The lady played her harp.

She was still playing, and there was still a slight atmosphere which a stranger might misinterpret, when a cheery voice cried, 'I'll see myself in!' and Helena Justina arrived.

I was demonstrating fingering. The best way to do that is to sit beside your pupil on a double seat, and put both arms round her.

'Ooh, lovely! Don't stop!' cooed Helena in a facetious tone which nearly made me choke. Aemilia Fausta played on stolidly.

It was a warm day so I and my pupil were casually clad in a few light drapes of nothing much. For my musical role I always adopted a laurel wreath; it tended to slide down over one eye when I bent towards my pupil (as a harp teacher has to). Helena Justina was sensibly wrapped in several layers, though with a rather odd sunhat on (it looked like a folded cabbage). She let the contrast between herself and us speak a lot.

She leaned on a marble pediment oozing queenly distaste.

'I never knew you were musical, Falco!'

'I come from a long line of self-taught strummers and squeakers. But actually this is not my instrument.'

'Let me guess-panpipes?' she mocked derisively.

Feeling left out, Aemilia Fausta twanged into her rather stately version of a whirling Bacchic dance.

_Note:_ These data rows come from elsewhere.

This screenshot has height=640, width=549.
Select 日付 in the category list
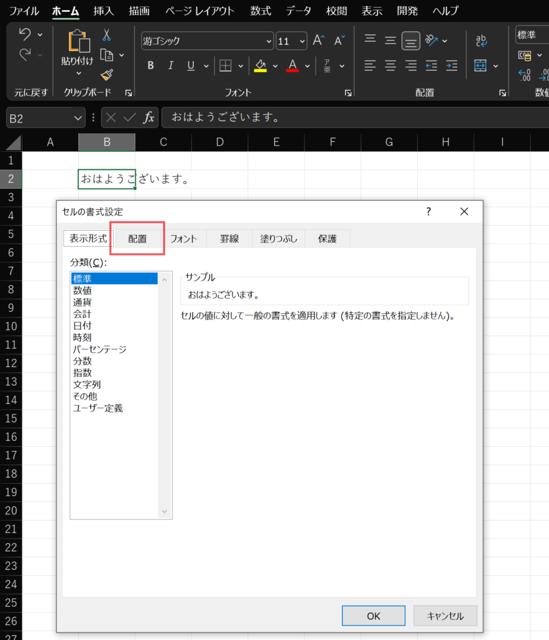click(x=83, y=325)
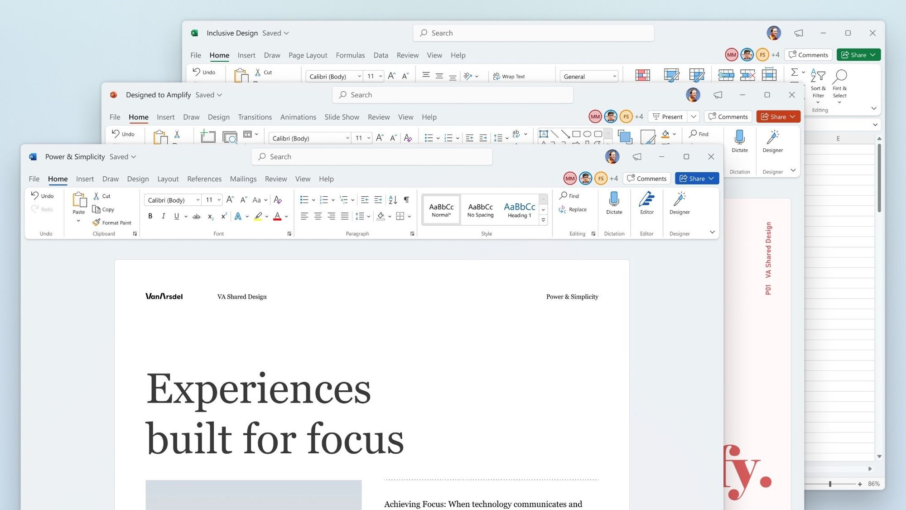The width and height of the screenshot is (906, 510).
Task: Toggle the Undo button in Word
Action: 42,196
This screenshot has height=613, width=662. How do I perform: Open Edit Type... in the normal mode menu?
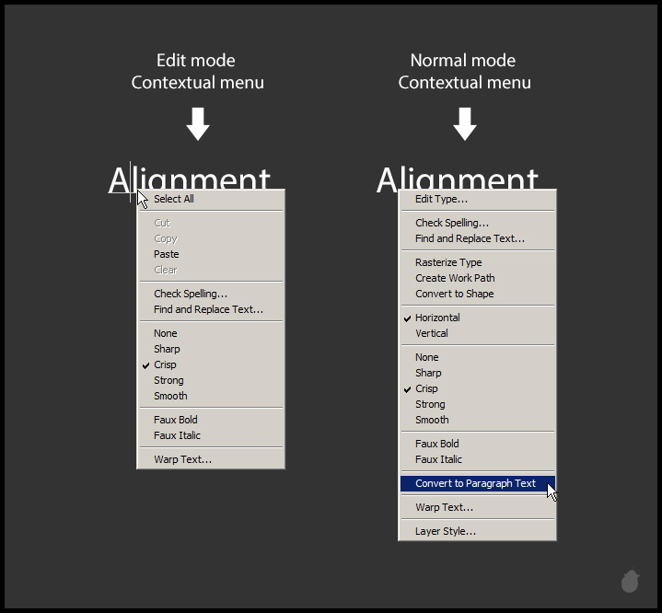[441, 199]
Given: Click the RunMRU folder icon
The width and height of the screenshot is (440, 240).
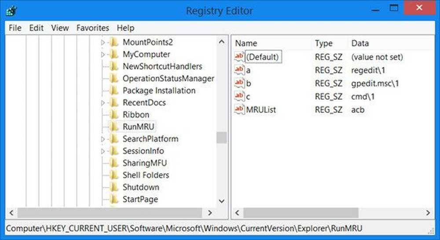Looking at the screenshot, I should [x=114, y=127].
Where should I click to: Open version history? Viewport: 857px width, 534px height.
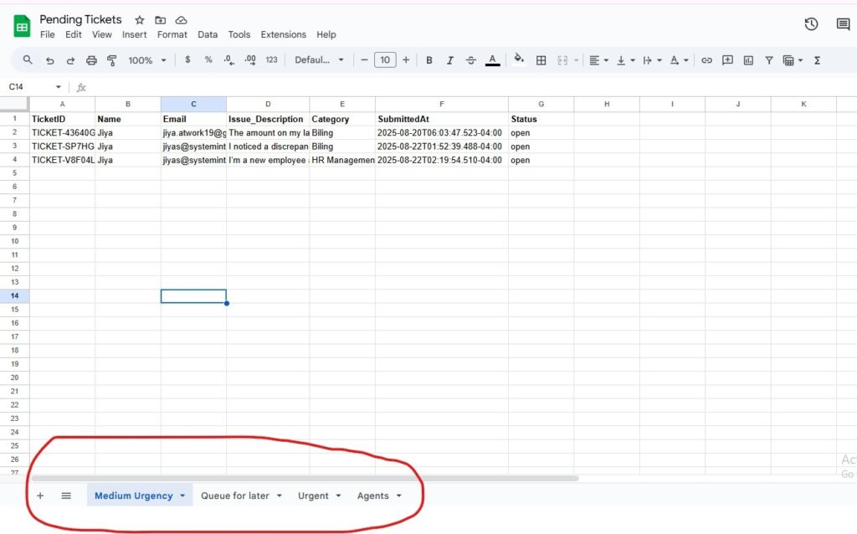pyautogui.click(x=811, y=24)
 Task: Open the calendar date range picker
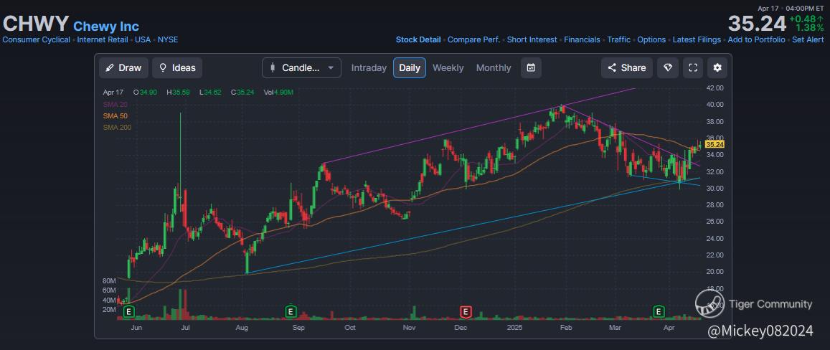(x=531, y=67)
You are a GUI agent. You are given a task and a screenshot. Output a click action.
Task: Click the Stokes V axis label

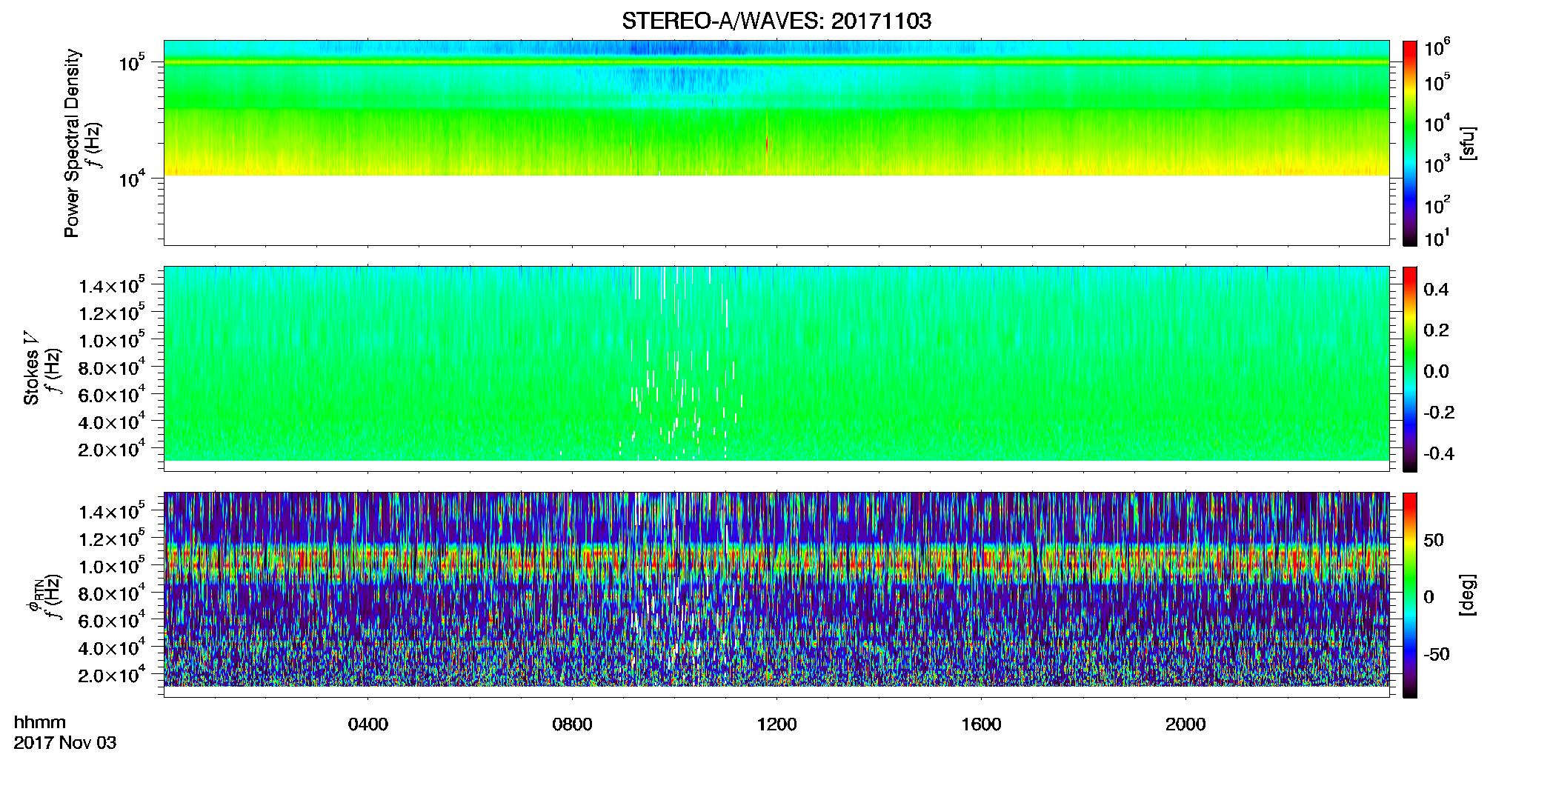(x=32, y=369)
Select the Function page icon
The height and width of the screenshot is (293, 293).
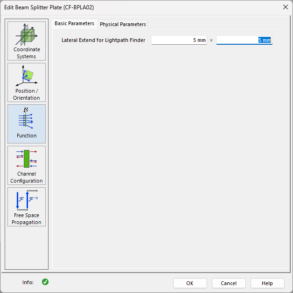[26, 118]
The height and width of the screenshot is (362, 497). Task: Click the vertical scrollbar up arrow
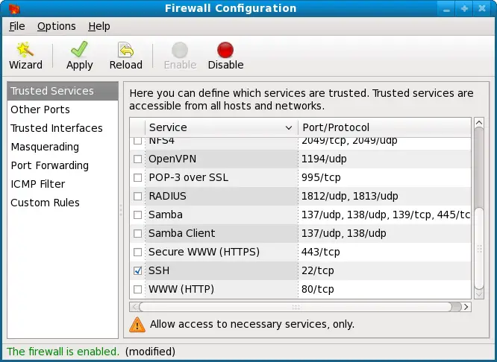coord(478,124)
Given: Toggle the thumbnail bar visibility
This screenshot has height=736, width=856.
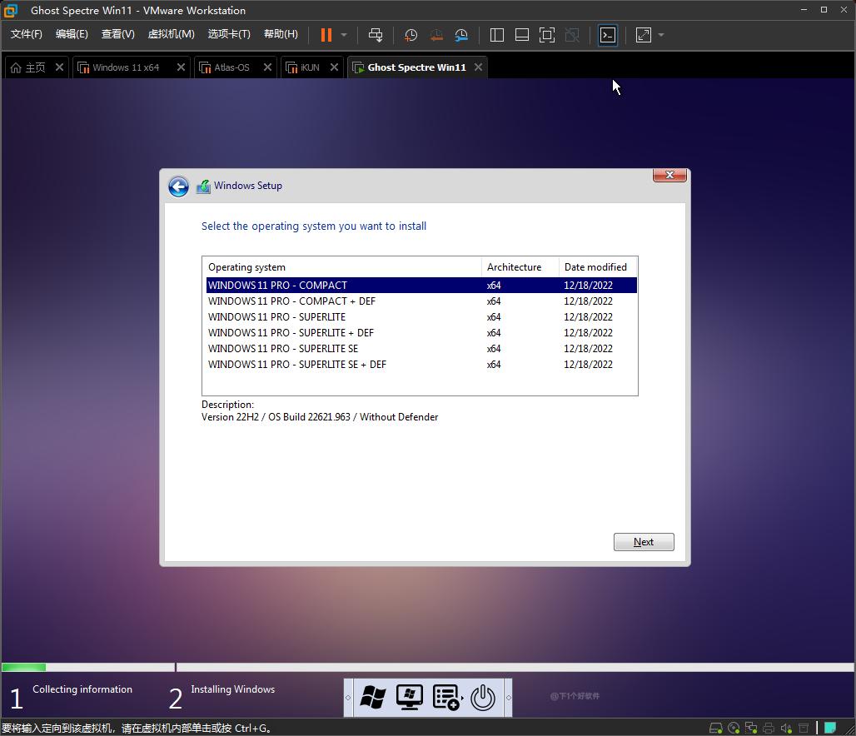Looking at the screenshot, I should click(x=521, y=35).
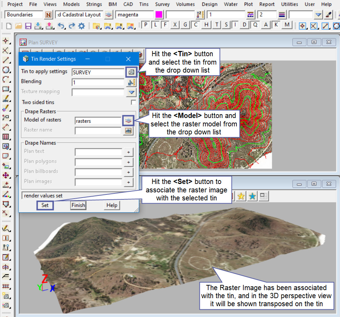340x317 pixels.
Task: Select the table grid tool in left toolbar
Action: coord(6,137)
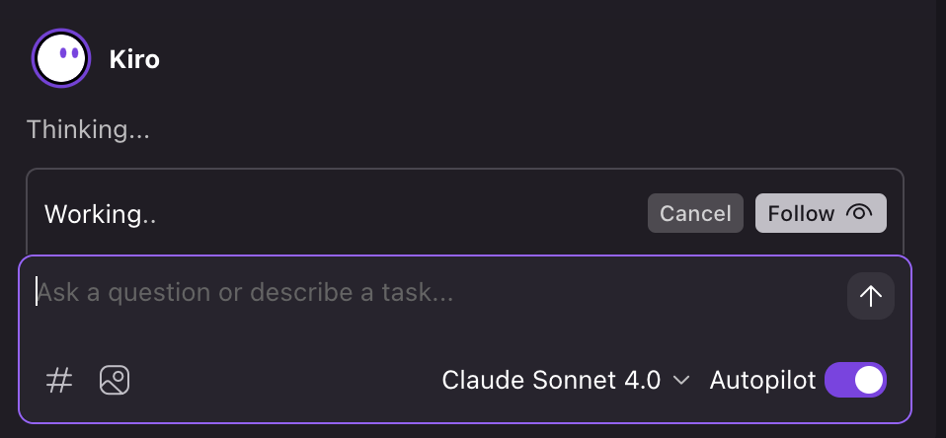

I assumed the ladies wanted to gossip so I waited long enough to show it was my own decision, then I left. I returned to my menial's cubicle and did some desultory reading for Fausta's lesson the next day. I could not settle, knowing Helena was in the house.

Feeling peckish, I set off in search of sustenance. The food here was poor and pedestrian. On the other hand, the food was free, and if your stomach could take it they let you eat what you liked. (The magistrate kept a personal physician, in the event of really serious after-effects.)

I came into the hall, whistling breezily since I was employed to bring music to the home. An old crone with a mop fled to complain about me to Fausta looking appalled. The ladies were in the inner garden; I could hear the chink of spoons in pretty custard bowls. No place for me. I decided to go out.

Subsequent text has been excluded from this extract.